**AIM OF THE EXERCISE**: Render the material below as a Markdown table with the columns "Row" and "Line," numbering each non-blank line and omitting the pictures.

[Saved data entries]
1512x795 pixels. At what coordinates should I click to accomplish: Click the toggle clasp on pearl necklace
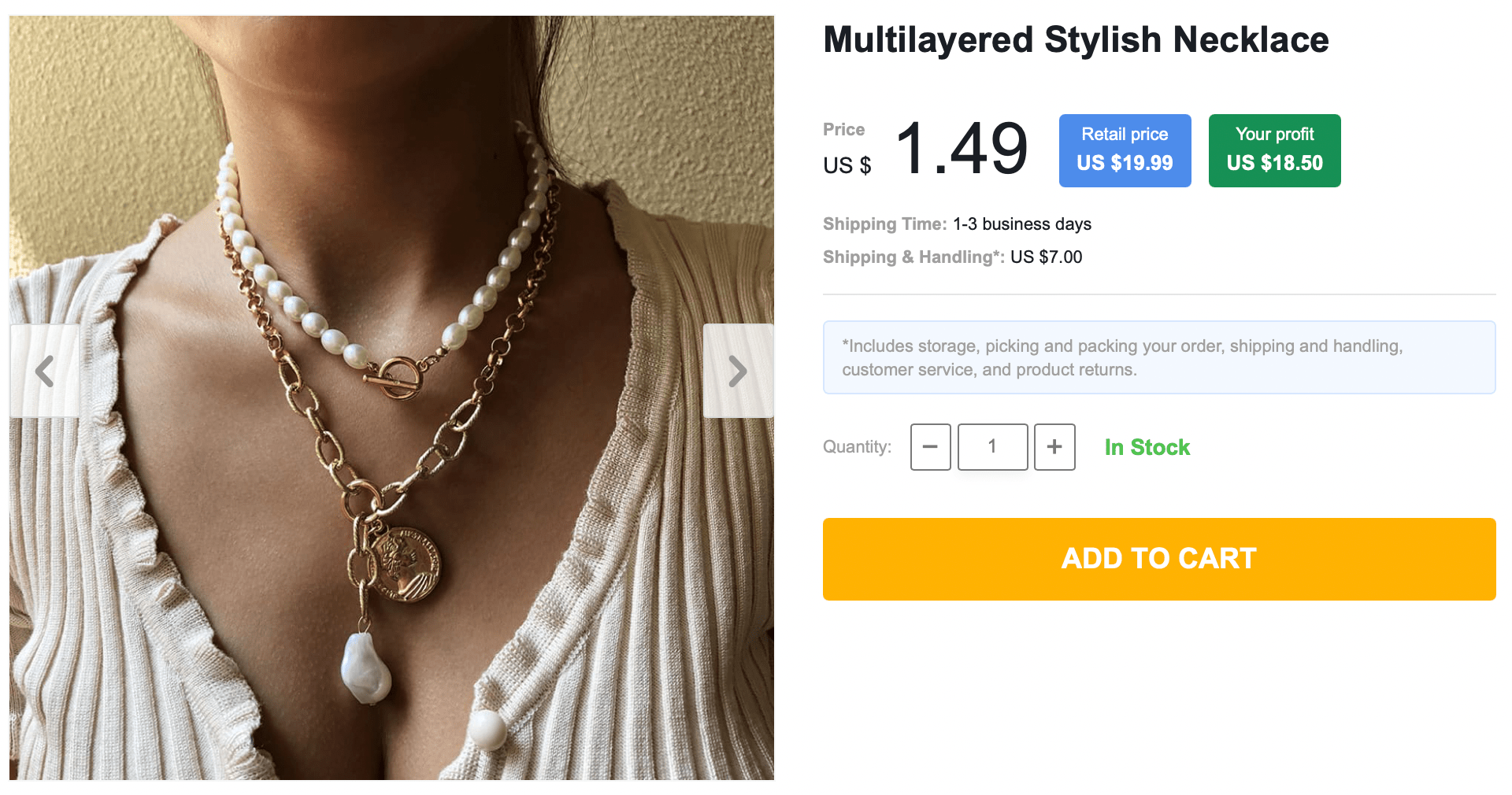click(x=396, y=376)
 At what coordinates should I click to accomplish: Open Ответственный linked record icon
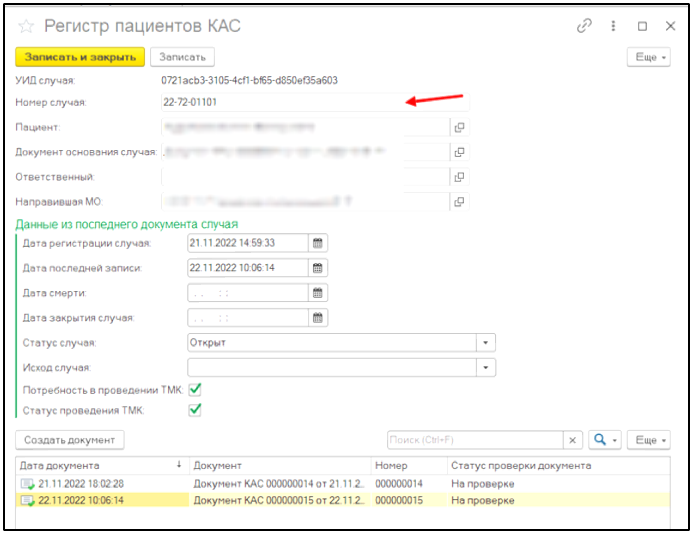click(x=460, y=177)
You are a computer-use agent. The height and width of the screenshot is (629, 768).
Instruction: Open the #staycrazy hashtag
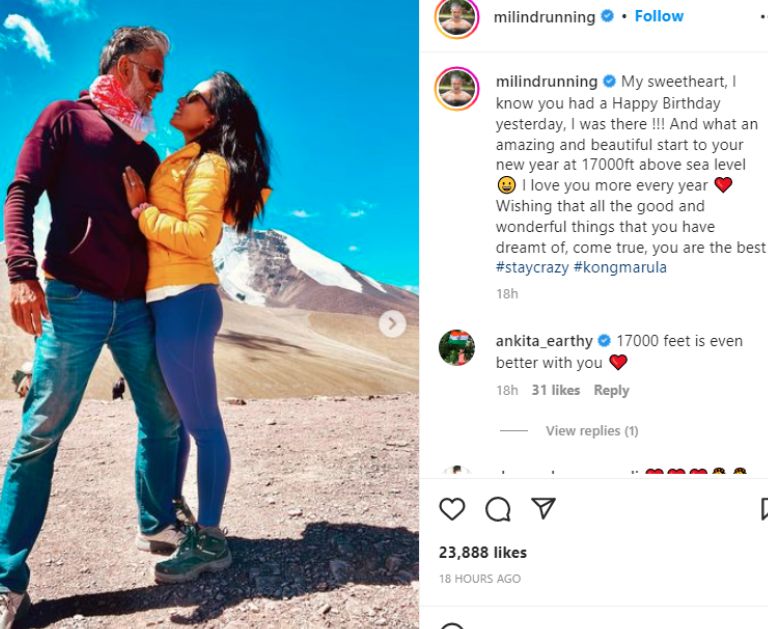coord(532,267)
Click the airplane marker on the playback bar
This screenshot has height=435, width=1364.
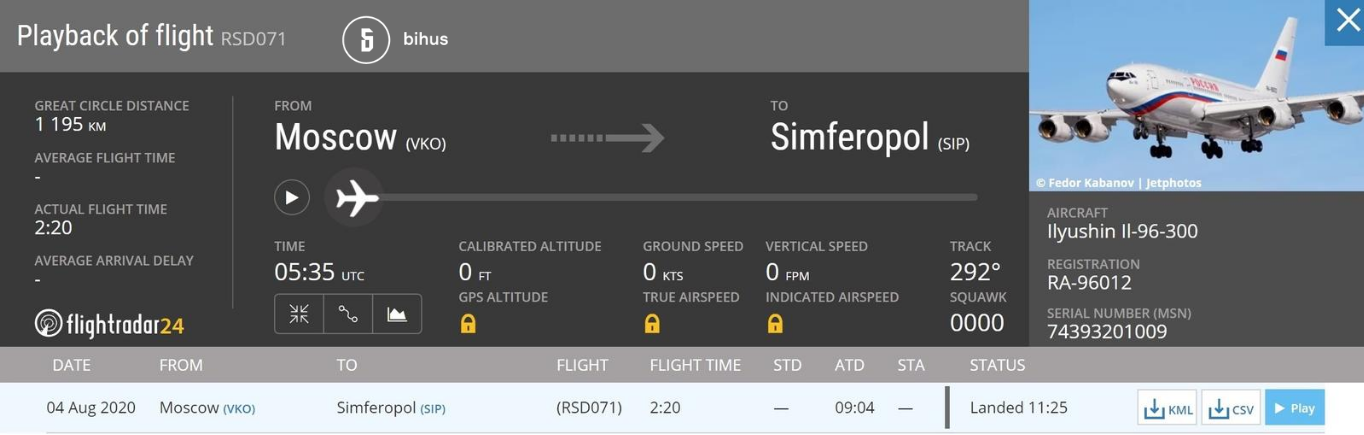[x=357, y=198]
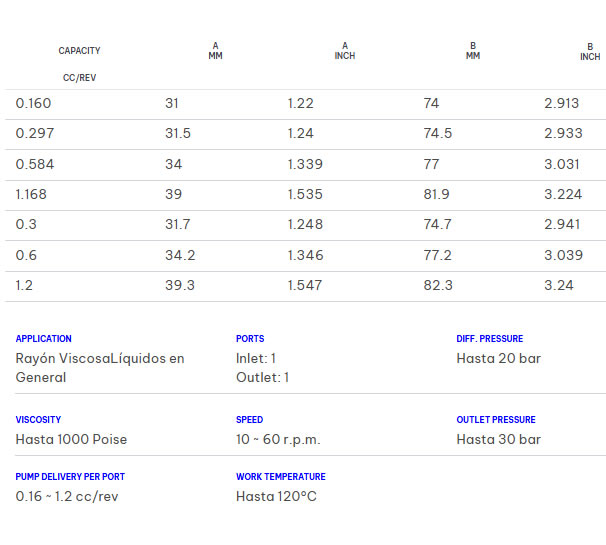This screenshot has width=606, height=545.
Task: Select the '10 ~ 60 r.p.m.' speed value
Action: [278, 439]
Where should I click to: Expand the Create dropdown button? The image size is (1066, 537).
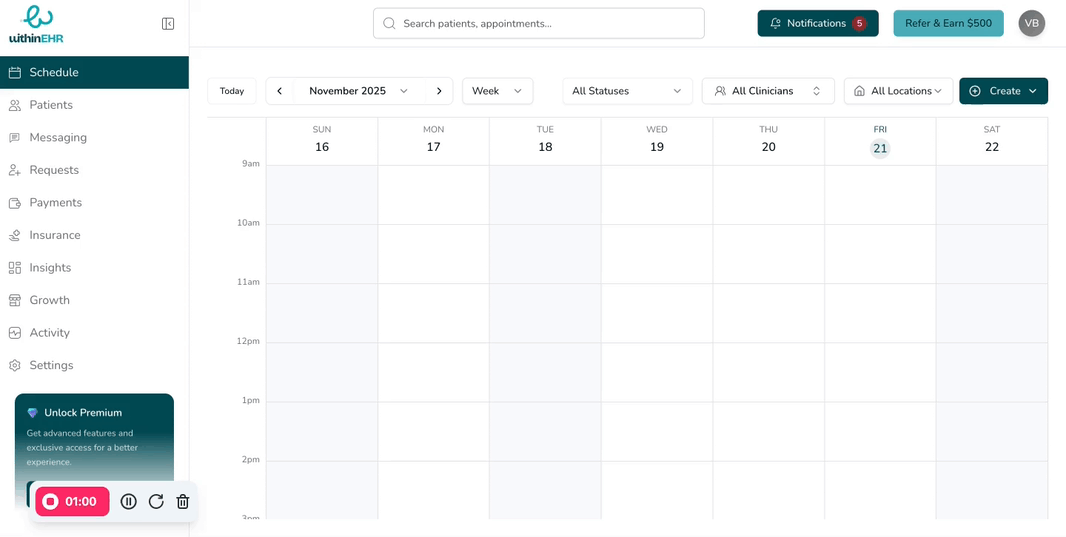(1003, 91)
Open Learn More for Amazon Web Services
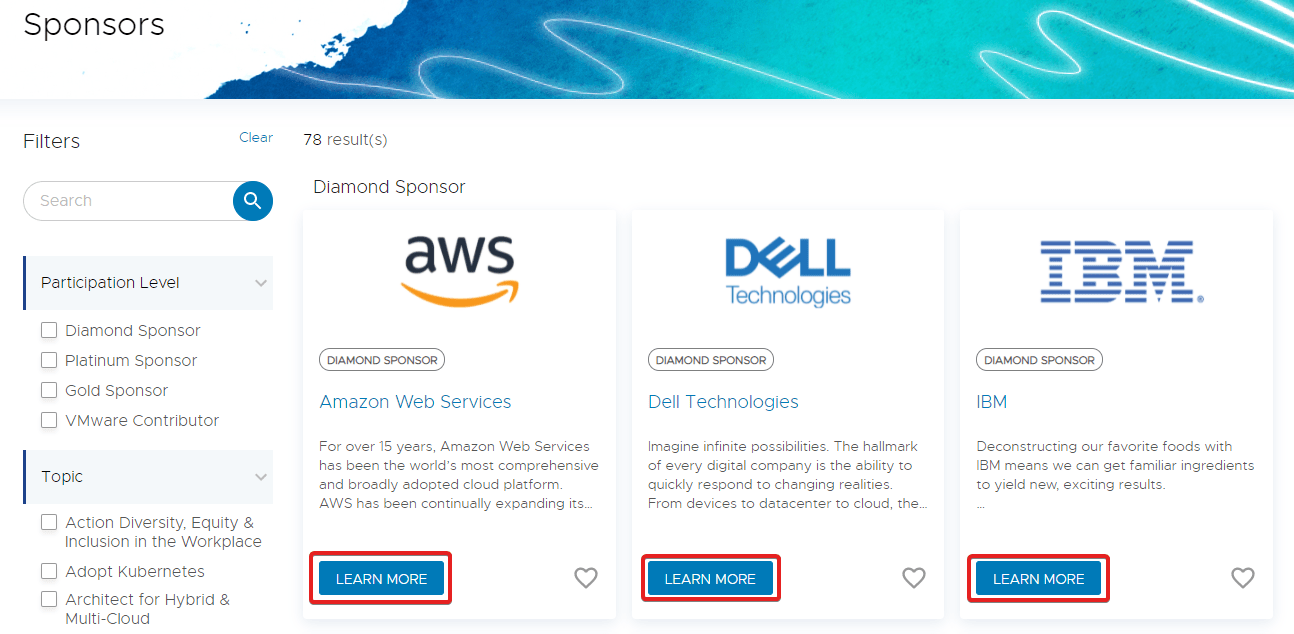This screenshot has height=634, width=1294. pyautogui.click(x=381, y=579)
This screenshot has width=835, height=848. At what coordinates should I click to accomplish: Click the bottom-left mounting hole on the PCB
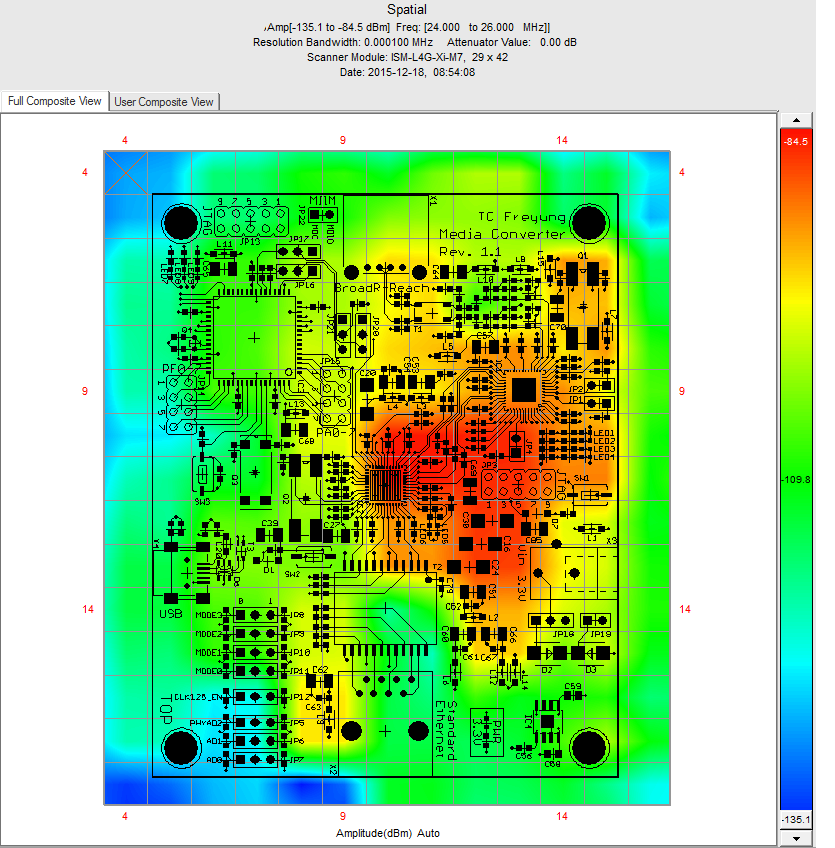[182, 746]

**EXPECTED OUTPUT**:
| Row | Line |
|---|---|
| 1 | 1512x795 pixels. At what coordinates should I click to accomplish: Click the toggle clasp on pearl necklace |
| 2 | click(x=396, y=376) |
| 3 |  At what coordinates should I click to accomplish: Open Ответственный linked record icon |
| 4 | click(x=460, y=177) |
| 5 | You are a computer-use agent. The height and width of the screenshot is (629, 768). |
| 6 | Instruction: Open the #staycrazy hashtag |
| 7 | coord(532,267) |
| 8 | Click the airplane marker on the playback bar |
| 9 | This screenshot has height=435, width=1364. |
| 10 | [x=357, y=198] |
| 11 | This screenshot has width=606, height=545. |
| 12 | Task: Select the '10 ~ 60 r.p.m.' speed value |
| 13 | Action: [278, 439] |
| 14 | Where should I click to: Expand the Create dropdown button? The image size is (1066, 537). |
| 15 | (1003, 91) |
| 16 | Open Learn More for Amazon Web Services |
| 17 | This screenshot has height=634, width=1294. pyautogui.click(x=381, y=579) |
| 18 | This screenshot has width=835, height=848. At what coordinates should I click to accomplish: Click the bottom-left mounting hole on the PCB |
| 19 | [182, 746] |